Son, are you okay?” I opened my eyes and looked up at the face of a man I was pretty sure I should recognize. The summer sun haloed his head as he leaned over me, and offered his hand. “Let me help you up.”
That's when I realized I was not “up”. I was lying on my back in the middle of the road, in a patch of loose gravel. As he pulled me to my feet, I noticed my wrecked bicycle to my left, bent at the crossbeams and the front fork.
He put my bike in the back of his pickup truck, guided me to the front seat, and drove this disoriented 16-year-old around the corner and up the hill to my house. My mom met us outside, and I was delivered into her care. My brother stared at me open-mouthed as I walked by.
My sister got strangely angry when I asked her “again” what day it was, and I couldn't understand why everyone wanted to know how bad my face was hurting. Dad was called home, and off I was carted to the doctor, then the ER.
I had a concussion, and asphalt in the left side of my face, from my eyelid down to my jaw line. All evidence pointed to me taking a nasty spill from my bicycle when I hit the gravel, and greeting the road face first.
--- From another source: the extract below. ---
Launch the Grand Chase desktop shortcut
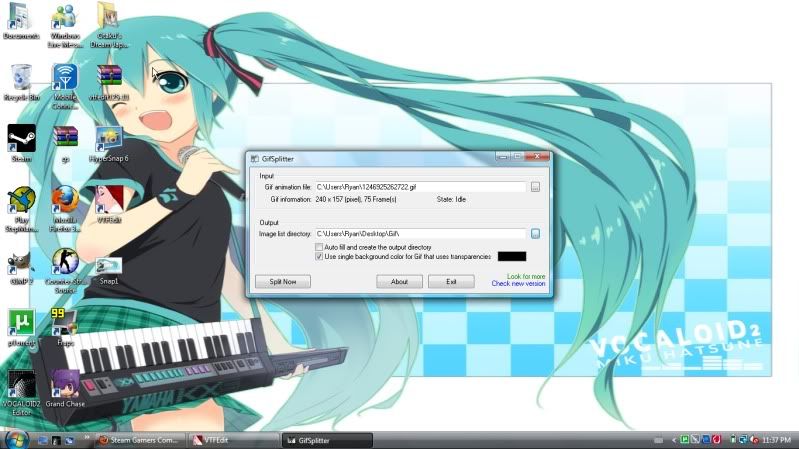 pyautogui.click(x=65, y=383)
I was blessed. A quarter-inch higher, the doctor said, and I probably would be blind in my left eye. I still don't know who the kind neighbor was (my parents probably recall), or if I would have serious scars if he had not found me and helped when he did.
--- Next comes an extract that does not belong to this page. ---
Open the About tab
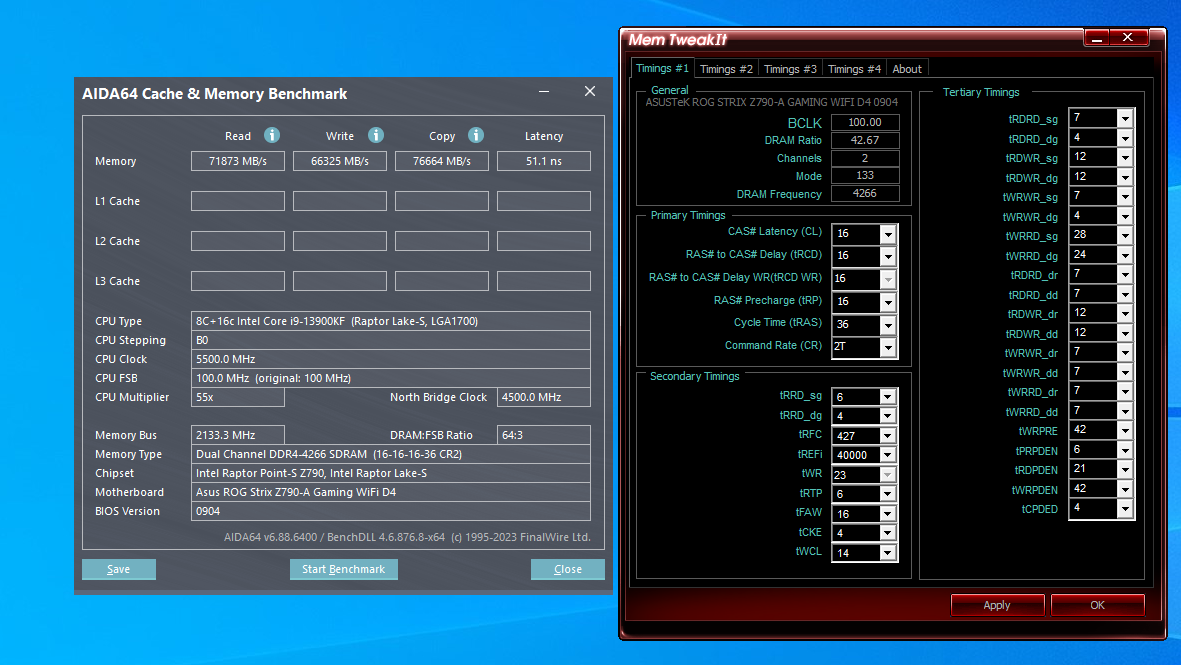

But he did help. Some would say that it is only common courtesy and common sense to help a bloodied teenager lying in the middle of the road. Not so. So many people today would drive on by, afraid to get involved, or just indifferent to someone else's plight.
Others would be eager to speculate on what really caused that teen to get hurt in the first place. It was probably a drug deal gone bad, or he was into something he shouldn't have been.
I noticed a school friend passing as I rode in our car's backseat, face bandaged – her mouth dropped open and she pointed at me. When I returned to school in August, I found out I had lost limbs and been dead for about six weeks. I thanked my friends for attending my funeral.
If this had happened in 2014, instead of 1986, the information would have been posted to Facebook the same day I was injured, and no one would have thought I was dead.
Maybe.
I was involved in a motor vehicle accident in 2003, on Interstate 59, roughly 30 miles south of where we lived at the time. About the same time I got in touch with my wife at the school where she taught, she was already hearing rumors that I had been in an accident, and had been killed.
Sometimes faster communication just means faster inaccuracies and quicker gossip.

I'm afraid that when I come I might find you as I wish you were not … that there perhaps is quarreling, jealousy, anger, hostility, slander, gossip, conceit, and disorder” [2 Corinthians 12:20].
Let no corrupting talk come out of your mouths, but only such as is good for building up, as fits the occasion, that it may give grace to those who hear” [Ephesians 4:29].
If anyone thinks he is religious and does not bridle his tongue …, this person's religion is worthless” [James 1:26].